A word-for-word restatement of all the records is the required answer.

=== Entries provided ===
-=-=-

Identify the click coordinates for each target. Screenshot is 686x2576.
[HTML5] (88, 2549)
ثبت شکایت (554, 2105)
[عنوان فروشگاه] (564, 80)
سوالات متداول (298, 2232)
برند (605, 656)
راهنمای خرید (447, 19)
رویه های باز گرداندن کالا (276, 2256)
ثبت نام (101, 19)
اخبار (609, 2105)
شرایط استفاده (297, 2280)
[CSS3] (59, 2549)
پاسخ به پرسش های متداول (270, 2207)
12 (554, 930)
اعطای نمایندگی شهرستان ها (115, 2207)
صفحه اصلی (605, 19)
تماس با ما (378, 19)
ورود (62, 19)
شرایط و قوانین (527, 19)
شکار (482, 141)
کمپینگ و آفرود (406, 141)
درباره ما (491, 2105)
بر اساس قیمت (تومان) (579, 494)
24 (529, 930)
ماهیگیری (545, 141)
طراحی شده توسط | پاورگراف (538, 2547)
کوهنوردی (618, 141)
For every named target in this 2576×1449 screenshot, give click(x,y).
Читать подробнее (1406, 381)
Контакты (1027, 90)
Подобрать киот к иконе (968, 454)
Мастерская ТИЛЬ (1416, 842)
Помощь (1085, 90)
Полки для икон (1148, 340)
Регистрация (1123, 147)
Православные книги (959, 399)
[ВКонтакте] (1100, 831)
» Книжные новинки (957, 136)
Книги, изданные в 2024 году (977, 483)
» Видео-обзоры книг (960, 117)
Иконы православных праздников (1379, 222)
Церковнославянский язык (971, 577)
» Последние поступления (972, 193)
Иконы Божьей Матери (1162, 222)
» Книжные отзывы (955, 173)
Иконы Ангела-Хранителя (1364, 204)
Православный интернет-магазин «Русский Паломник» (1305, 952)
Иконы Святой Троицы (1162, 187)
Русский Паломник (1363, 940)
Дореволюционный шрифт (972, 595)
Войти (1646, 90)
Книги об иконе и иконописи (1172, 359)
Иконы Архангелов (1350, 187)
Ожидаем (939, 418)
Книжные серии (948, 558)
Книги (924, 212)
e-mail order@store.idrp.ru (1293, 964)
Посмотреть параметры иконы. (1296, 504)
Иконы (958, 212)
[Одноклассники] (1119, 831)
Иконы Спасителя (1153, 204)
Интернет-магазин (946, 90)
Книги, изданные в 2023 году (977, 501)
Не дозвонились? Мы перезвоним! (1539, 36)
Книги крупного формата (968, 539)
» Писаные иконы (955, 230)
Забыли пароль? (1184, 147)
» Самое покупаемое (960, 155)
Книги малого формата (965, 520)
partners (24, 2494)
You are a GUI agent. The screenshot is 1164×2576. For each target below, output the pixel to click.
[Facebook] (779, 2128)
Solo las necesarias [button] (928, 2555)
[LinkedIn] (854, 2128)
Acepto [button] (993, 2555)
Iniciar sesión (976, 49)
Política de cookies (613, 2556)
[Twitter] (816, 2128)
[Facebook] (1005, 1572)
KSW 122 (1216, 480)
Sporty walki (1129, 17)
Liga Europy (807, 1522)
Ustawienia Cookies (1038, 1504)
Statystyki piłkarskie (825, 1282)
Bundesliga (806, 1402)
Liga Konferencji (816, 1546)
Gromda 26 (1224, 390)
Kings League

-=-=-

=== Solution ===
Identify the click coordinates for each target. Screenshot is 686x2576.
[HTML5] (88, 2549)
ثبت شکایت (554, 2105)
[عنوان فروشگاه] (564, 80)
سوالات متداول (298, 2232)
برند (605, 656)
راهنمای خرید (447, 19)
رویه های باز گرداندن کالا (276, 2256)
ثبت نام (101, 19)
اخبار (609, 2105)
شرایط استفاده (297, 2280)
[CSS3] (59, 2549)
پاسخ به پرسش های متداول (270, 2207)
12 (554, 930)
اعطای نمایندگی شهرستان ها (115, 2207)
صفحه اصلی (605, 19)
تماس با ما (378, 19)
ورود (62, 19)
شرایط و قوانین (527, 19)
شکار (482, 141)
کمپینگ و آفرود (406, 141)
درباره ما (491, 2105)
بر اساس قیمت (تومان) (579, 494)
24 (529, 930)
ماهیگیری (545, 141)
طراحی شده توسط | پاورگراف (538, 2547)
کوهنوردی (618, 141)
For every named target in this 2576×1449 screenshot, give click(x,y).
Читать подробнее (1406, 381)
Контакты (1027, 90)
Подобрать киот к иконе (968, 454)
Мастерская ТИЛЬ (1416, 842)
Помощь (1085, 90)
Полки для икон (1148, 340)
Регистрация (1123, 147)
Православные книги (959, 399)
[ВКонтакте] (1100, 831)
» Книжные новинки (957, 136)
Книги, изданные в 2024 году (977, 483)
» Видео-обзоры книг (960, 117)
Иконы православных праздников (1379, 222)
Церковнославянский язык (971, 577)
» Последние поступления (972, 193)
Иконы Божьей Матери (1162, 222)
» Книжные отзывы (955, 173)
Иконы Ангела-Хранителя (1364, 204)
Православный интернет-магазин «Русский Паломник» (1305, 952)
Иконы Святой Троицы (1162, 187)
Русский Паломник (1363, 940)
Дореволюционный шрифт (972, 595)
Войти (1646, 90)
Книги об иконе и иконописи (1172, 359)
Иконы Архангелов (1350, 187)
Ожидаем (939, 418)
Книжные серии (948, 558)
Книги (924, 212)
e-mail order@store.idrp.ru (1293, 964)
Посмотреть параметры иконы. (1296, 504)
Иконы (958, 212)
[Одноклассники] (1119, 831)
Иконы Спасителя (1153, 204)
Интернет-магазин (946, 90)
Книги, изданные в 2023 году (977, 501)
Не дозвонились? Мы перезвоним! (1539, 36)
Книги крупного формата (968, 539)
» Писаные иконы (955, 230)
Забыли пароль? (1184, 147)
» Самое покупаемое (960, 155)
Книги малого формата (965, 520)
partners (24, 2494)
You are a GUI agent. The screenshot is 1164×2576. For each target below, output the pixel to click.
[Facebook] (779, 2128)
Solo las necesarias [button] (928, 2555)
[LinkedIn] (854, 2128)
Acepto [button] (993, 2555)
Iniciar sesión (976, 49)
Política de cookies (613, 2556)
[Twitter] (816, 2128)
[Facebook] (1005, 1572)
KSW 122 (1216, 480)
Sporty walki (1129, 17)
Liga Europy (807, 1522)
Ustawienia Cookies (1038, 1504)
Statystyki piłkarskie (825, 1282)
Bundesliga (806, 1402)
Liga Konferencji (816, 1546)
Gromda 26 (1224, 390)
Kings League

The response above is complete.